[Stored data entries]
****************
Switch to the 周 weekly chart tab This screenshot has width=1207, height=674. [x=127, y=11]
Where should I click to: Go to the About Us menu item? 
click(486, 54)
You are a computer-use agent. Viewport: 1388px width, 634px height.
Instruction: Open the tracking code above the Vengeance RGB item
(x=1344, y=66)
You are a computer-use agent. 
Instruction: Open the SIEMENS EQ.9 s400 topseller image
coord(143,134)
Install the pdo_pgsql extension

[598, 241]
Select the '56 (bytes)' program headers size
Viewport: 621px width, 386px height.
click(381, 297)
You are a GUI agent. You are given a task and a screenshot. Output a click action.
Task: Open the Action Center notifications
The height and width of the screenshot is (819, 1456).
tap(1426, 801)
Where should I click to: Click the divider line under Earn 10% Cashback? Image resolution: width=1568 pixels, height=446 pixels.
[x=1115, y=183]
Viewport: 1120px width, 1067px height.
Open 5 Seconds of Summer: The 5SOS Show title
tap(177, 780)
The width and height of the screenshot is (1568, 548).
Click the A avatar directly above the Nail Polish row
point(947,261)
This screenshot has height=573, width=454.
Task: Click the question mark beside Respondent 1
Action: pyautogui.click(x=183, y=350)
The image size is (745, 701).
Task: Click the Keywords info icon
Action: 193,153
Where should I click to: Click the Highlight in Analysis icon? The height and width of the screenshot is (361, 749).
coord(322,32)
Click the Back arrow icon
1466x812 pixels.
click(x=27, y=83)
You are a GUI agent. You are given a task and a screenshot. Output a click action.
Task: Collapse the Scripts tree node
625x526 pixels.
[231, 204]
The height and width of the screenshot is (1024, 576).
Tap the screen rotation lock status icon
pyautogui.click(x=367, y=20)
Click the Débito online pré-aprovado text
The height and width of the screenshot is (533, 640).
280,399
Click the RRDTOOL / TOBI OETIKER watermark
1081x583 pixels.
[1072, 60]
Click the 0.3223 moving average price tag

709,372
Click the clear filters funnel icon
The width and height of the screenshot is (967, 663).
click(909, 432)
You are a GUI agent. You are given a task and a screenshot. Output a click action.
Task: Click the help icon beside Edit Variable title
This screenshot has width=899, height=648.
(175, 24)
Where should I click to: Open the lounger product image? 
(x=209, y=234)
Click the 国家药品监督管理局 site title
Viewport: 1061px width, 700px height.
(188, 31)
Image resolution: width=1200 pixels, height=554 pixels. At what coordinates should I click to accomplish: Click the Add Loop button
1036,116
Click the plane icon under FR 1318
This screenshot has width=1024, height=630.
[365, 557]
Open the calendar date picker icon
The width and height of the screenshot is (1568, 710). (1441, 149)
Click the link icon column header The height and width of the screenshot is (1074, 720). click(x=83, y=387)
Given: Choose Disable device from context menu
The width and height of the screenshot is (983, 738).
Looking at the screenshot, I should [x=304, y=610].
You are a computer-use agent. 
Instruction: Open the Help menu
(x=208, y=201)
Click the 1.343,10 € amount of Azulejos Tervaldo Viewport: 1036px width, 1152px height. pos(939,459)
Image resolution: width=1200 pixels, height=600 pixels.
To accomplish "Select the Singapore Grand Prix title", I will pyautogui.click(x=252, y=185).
****************
**Problem:** Each line of the data is to be written out again exactly.

**Written response:**
Switch to the 周 weekly chart tab This screenshot has width=1207, height=674. [x=127, y=11]
Where should I click to: Go to the About Us menu item? 
click(486, 54)
You are a computer-use agent. Viewport: 1388px width, 634px height.
Instruction: Open the tracking code above the Vengeance RGB item
(x=1344, y=66)
You are a computer-use agent. 
Instruction: Open the SIEMENS EQ.9 s400 topseller image
coord(143,134)
Install the pdo_pgsql extension

[598, 241]
Select the '56 (bytes)' program headers size
Viewport: 621px width, 386px height.
click(381, 297)
You are a GUI agent. You are given a task and a screenshot. Output a click action.
Task: Open the Action Center notifications
The height and width of the screenshot is (819, 1456).
tap(1426, 801)
Where should I click to: Click the divider line under Earn 10% Cashback? Image resolution: width=1568 pixels, height=446 pixels.
[x=1115, y=183]
Viewport: 1120px width, 1067px height.
Open 5 Seconds of Summer: The 5SOS Show title
tap(177, 780)
The width and height of the screenshot is (1568, 548).
Click the A avatar directly above the Nail Polish row
point(947,261)
This screenshot has height=573, width=454.
Task: Click the question mark beside Respondent 1
Action: pyautogui.click(x=183, y=350)
The image size is (745, 701).
Task: Click the Keywords info icon
Action: 193,153
Where should I click to: Click the Highlight in Analysis icon? The height and width of the screenshot is (361, 749).
coord(322,32)
Click the Back arrow icon
1466x812 pixels.
click(x=27, y=83)
You are a GUI agent. You are given a task and a screenshot. Output a click action.
Task: Collapse the Scripts tree node
625x526 pixels.
[231, 204]
The height and width of the screenshot is (1024, 576).
Tap the screen rotation lock status icon
pyautogui.click(x=367, y=20)
Click the Débito online pré-aprovado text
The height and width of the screenshot is (533, 640).
280,399
Click the RRDTOOL / TOBI OETIKER watermark
1081x583 pixels.
[1072, 60]
Click the 0.3223 moving average price tag

709,372
Click the clear filters funnel icon
The width and height of the screenshot is (967, 663).
click(909, 432)
You are a GUI agent. You are given a task and a screenshot. Output a click action.
Task: Click the help icon beside Edit Variable title
This screenshot has width=899, height=648.
(175, 24)
Where should I click to: Open the lounger product image? 
(x=209, y=234)
Click the 国家药品监督管理局 site title
Viewport: 1061px width, 700px height.
(188, 31)
Image resolution: width=1200 pixels, height=554 pixels. At what coordinates should I click to accomplish: Click the Add Loop button
1036,116
Click the plane icon under FR 1318
This screenshot has width=1024, height=630.
[365, 557]
Open the calendar date picker icon
The width and height of the screenshot is (1568, 710). (1441, 149)
Click the link icon column header The height and width of the screenshot is (1074, 720). click(x=83, y=387)
Given: Choose Disable device from context menu
The width and height of the screenshot is (983, 738).
Looking at the screenshot, I should [x=304, y=610].
You are a computer-use agent. 
Instruction: Open the Help menu
(x=208, y=201)
Click the 1.343,10 € amount of Azulejos Tervaldo Viewport: 1036px width, 1152px height. pos(939,459)
Image resolution: width=1200 pixels, height=600 pixels.
To accomplish "Select the Singapore Grand Prix title", I will pyautogui.click(x=252, y=185).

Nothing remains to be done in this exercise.